Короткое задание: Перечислите все предметы, которые, согласно стихотворению в отрывке ниже, чья-нибудь рука соединяет на миг крестообразно.

Предложенный отрывок:
Но сквозь мутное окно они видели Пришествие Христа.

“Потомки Каина” Николая Гумилева — это, может, уже мир, запечатанный Божией слезой.

Он не солгал нам, дух печально-строгий,
Принявший имя утренней звезды,
Когда сказал: “Не бойтесь вышней мзды,
Вкусите плод и будете как боги”.

Для юношей открылись все дороги,
Для старцев — все запретные труды,
Для девушек — янтарные плоды
И белые, как снег, единороги.

Но почему мы клонимся без сил,
Нам кажется, что кто-то нас забыл,
Нам ясен ужас древнего соблазна,

Когда случайно чья-нибудь рука
Две жердочки, две травки, два древка
Соединит на миг крестообразно?

Наши небесные окна для них недоступны. Лишь тени нашего мира сквозь муть, искаженные, иногда сказочно прекрасные, часто чудовищно смешные, видятся им за положенными им пределами и границами. Но они видят нас всех, предков и потомков, невидимые для нас. Мы обступаем их свернутый мир, в котором они знают о нас так же, как знают и о Христе, — без ожидания благодати, без ощущения милости. У них есть лишь знание — без причастности. Образы толпятся вокруг них, встречаясь вопреки нашим времени и пространству. Наш мир — их калейдоскоп. Детская игрушка. Нам смутно и глухо было сказано о них, и мы беспечно забыли и не вспоминали. Для нас нет их мира, закрытого (сокрытого) нашим отражением. Почему же мы тогда вдруг начали вспоминать о нем все чаще и чаще? Откуда нам знать о нем, замкнутом в себе? Замкнутом отражением?

Перечень данных:

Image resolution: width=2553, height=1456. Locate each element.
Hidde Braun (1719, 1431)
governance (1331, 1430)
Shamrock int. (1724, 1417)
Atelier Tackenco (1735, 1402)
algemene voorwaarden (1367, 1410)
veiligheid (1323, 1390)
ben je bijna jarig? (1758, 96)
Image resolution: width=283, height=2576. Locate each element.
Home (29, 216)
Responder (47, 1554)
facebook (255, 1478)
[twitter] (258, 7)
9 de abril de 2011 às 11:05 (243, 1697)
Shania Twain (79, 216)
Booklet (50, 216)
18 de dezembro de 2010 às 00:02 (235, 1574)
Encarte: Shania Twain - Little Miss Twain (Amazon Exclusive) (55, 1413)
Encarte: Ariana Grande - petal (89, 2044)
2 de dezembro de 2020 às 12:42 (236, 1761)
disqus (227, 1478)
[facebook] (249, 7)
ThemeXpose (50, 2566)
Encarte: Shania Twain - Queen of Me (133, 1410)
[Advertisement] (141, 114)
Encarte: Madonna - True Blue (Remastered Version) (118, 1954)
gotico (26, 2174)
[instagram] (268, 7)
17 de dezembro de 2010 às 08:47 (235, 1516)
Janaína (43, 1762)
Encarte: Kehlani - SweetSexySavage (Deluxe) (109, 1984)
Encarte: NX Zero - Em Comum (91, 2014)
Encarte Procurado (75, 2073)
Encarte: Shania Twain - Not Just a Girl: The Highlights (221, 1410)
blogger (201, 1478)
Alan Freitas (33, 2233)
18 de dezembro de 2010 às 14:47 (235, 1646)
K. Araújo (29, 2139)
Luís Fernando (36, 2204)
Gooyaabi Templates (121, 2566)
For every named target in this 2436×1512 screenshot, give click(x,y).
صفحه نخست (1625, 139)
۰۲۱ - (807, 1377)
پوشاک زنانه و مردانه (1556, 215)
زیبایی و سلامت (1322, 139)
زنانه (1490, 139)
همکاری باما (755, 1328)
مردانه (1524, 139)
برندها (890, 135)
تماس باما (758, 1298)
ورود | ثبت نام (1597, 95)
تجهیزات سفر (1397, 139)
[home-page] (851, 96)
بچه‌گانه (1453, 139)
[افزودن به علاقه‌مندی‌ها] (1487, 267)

Ответ к заданию:
- две жердочки
- две травки
- два древка